EU PVSEC Programme Planner
EU PVSEC 2017, 25 - 29 September 2017, Amsterdam
Presentation: 3BV.5.50 Precise Femtosecond Laser Scribing for Thin-Film Photovoltaics
Type: Visual
Date: Tuesday, 1st October 2013
08:30 - 10:10
Location / Room: Hall 3 / Poster Area
Author(s): S. Krause, P.-T. Miclea, S. Schweizer, G. Seifert
Presenter / Speaker: S. Krause, Fraunhofer CSP, Halle, Germany et al.

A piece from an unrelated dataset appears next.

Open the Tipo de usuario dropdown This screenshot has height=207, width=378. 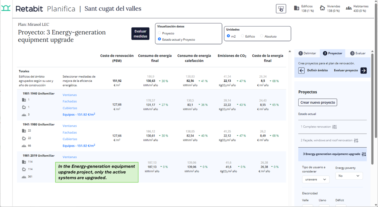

Event: Conference Conference
Session: 3BV.5 CdTe, CIS and Related Ternary and Quaternary Thin Film Solar Cells
Topic: 3. 2 CdTe, CIS and Related Ternary and Quaternary Thin Film Solar Cells
Keywords: Laser Processing, Thin Film Solar Cell, Transparent Conductive Oxides, Femtosecond Laser Pulses
Summary / Abstract: Few micrometer wide scribes of almost rectangular cross section have been prepared by femtosecond laser processing of two different transparent conductive oxide (TCO) layers: (i) ~ 600 nm thick indium-doped tin oxide (ITO) layers, and (ii) ~ 1000 nm thick aluminum-doped zinc oxide (AZO) layers on soda-lime float glass sheets of ~ 3 mm thickness. Using 300 fs laser pulses at a wavelength of 1030 nm irradiated through the glass, selective liftoff of the TCO layers is achieved at fluences more than an order of magnitude lower than by nanosecond laser processing. Detailed structural and electrical characterization of the produced trenches shows that ultrafast laser-induced generation of high carrier density at the interface initiates a non-thermal ablation process, leaving the glass as well as the adjacent TCO without any noticeable (thermal) modification; the desired electrical isolation across the scribe is obtained already with trenches of about 5 μm width. This non-thermal ablation mechanism, with the necessary strong absorption being created by the leading edge of the fs pulse itself, can be generalized to specifically address almost any (semi-)conducting layer when suitable laser parameters are being used. Therefore, fs laser processing appears to be a fast and versatile tool for many scribing processes in thin-film photovoltaics, offering the potential to reduce the total width of the scribe region to below 50 μm.